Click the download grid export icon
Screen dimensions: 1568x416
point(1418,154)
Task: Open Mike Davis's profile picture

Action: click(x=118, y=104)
----
> [WORK ORDER] Write out the data again in full. Match it exactly.

> [EXERCISE ANSWER]
Click the download grid export icon
Screen dimensions: 1568x416
point(1418,154)
Task: Open Mike Davis's profile picture

Action: click(x=118, y=104)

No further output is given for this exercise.